Cláusulas de traição em pactos antenupciais são válidas no Brasil?
O suposto acordo pré-nupcial do casal levantou dúvidas sobre multas por traição e divisão de bens
O suposto pacto antenupcial entre Taylor Swift e Travis Kelce que aborda infidelidade gerou debates sobre a validade desse tipo de cláusula no Brasil. Especialistas explicam que a legislação permite definir regras patrimoniais, mas limita cláusulas que afetem a dignidade ou direitos de personalidade, analisando cada caso individualmente. 👰♀️💍
O suposto acordo pré-nupcial entre Taylor Swift e Travis Kelce colocou a traição no centro das discussões. Segundo informações divulgadas pela imprensa internacional, o contrato incluiria regras para proteger o patrimônio do casal e até possíveis penalidades em caso de infidelidade.
Mas será que uma cláusula desse tipo teria validade no Brasil? A resposta depende do que está previsto no contrato e dos limites da legislação.
Cláusula de traição pode valer no Brasil?
O pacto antenupcial permite que o casal estabeleça regras antes do casamento. No entanto, essa liberdade não é ilimitada.
Segundo a advogada Tatiana Naumann, especialista em Direito de Família e Sucessões do Albuquerque Melo Advogados, cláusulas relacionadas à traição podem enfrentar restrições na Justiça brasileira.
Isso acontece porque direitos ligados à personalidade e à dignidade não podem ser afastados por um contrato.
Na prática, cada situação é analisada individualmente pelos tribunais.
O que pode ser definido em um pacto antenupcial?
O documento serve principalmente para organizar questões patrimoniais.
Além da escolha do regime de bens, o casal pode definir regras sobre diferentes tipos de patrimônio.
Entre os assuntos mais comuns estão:
- Divisão de bens.
- Administração de empresas familiares.
- Participações societárias.
- Ativos digitais.
- Direitos relacionados à imagem.
- Direitos autorais.
Essas cláusulas ajudam a reduzir conflitos e trazem mais segurança para ambas as partes.
Por que esse contrato ficou mais comum?
O perfil dos casais mudou nos últimos anos.

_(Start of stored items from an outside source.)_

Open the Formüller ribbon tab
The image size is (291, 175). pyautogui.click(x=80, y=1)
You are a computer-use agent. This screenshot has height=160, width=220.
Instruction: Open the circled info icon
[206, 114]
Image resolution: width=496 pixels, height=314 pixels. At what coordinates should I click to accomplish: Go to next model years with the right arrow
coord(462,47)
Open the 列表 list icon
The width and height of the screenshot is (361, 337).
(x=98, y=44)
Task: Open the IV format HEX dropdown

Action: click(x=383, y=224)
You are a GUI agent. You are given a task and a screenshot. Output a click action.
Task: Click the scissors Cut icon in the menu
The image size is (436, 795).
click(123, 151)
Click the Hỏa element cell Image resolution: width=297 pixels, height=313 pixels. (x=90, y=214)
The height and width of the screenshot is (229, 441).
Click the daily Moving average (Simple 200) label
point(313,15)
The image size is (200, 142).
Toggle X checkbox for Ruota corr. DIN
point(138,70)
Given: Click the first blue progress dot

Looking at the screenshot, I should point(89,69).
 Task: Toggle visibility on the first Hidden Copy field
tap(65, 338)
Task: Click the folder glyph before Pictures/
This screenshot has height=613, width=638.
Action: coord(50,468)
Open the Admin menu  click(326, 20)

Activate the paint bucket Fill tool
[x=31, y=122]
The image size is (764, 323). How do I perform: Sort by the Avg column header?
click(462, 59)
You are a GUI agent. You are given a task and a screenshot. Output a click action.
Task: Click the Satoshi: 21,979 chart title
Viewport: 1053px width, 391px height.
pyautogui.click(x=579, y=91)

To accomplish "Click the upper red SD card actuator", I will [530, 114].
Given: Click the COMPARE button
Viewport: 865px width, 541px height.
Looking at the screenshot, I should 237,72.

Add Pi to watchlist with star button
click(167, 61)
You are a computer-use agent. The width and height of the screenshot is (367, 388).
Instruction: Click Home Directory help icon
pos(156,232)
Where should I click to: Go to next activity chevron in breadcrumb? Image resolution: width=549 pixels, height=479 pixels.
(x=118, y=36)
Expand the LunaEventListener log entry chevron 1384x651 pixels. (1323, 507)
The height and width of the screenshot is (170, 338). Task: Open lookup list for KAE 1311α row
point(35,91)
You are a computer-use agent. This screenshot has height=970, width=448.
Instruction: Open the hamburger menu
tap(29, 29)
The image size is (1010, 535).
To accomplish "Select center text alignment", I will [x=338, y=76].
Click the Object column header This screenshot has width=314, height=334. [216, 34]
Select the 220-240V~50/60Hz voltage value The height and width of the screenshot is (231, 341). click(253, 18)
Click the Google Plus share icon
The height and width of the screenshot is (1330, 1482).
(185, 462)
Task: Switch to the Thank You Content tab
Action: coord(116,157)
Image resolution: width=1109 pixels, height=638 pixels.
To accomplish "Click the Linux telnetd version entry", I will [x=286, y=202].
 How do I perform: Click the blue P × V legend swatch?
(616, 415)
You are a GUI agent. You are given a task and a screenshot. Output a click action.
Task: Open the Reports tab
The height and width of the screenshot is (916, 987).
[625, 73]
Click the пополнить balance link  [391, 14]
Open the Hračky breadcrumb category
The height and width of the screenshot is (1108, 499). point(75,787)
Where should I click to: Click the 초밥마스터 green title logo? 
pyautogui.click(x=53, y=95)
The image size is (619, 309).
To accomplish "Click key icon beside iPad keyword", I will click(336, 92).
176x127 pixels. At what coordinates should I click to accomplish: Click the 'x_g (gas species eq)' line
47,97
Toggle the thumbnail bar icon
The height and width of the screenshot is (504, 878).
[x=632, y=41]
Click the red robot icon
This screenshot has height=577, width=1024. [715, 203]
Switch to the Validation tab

Hoje, muitas pessoas possuem empresas, investimentos ou patrimônio digital antes mesmo do casamento.
Por isso, o pacto antenupcial ganhou espaço como uma ferramenta de planejamento.
De acordo com Tatiana Naumann, empresários, atletas, influenciadores e outros profissionais estão entre os que mais recorrem a esse tipo de contrato.
O objetivo é proteger bens já conquistados e definir regras patrimoniais com antecedência.
O caso de Taylor Swift e Travis Kelce abriu o debate
A repercussão envolvendo Taylor Swift e Travis Kelce despertou curiosidade sobre os limites desses contratos.
Embora a suposta cláusula de traição tenha chamado atenção, a legislação brasileira estabelece limites para esse tipo de previsão.
Por isso, nem toda regra acordada entre um casal terá validade jurídica. Cada caso depende da análise do contrato e da interpretação da Justiça.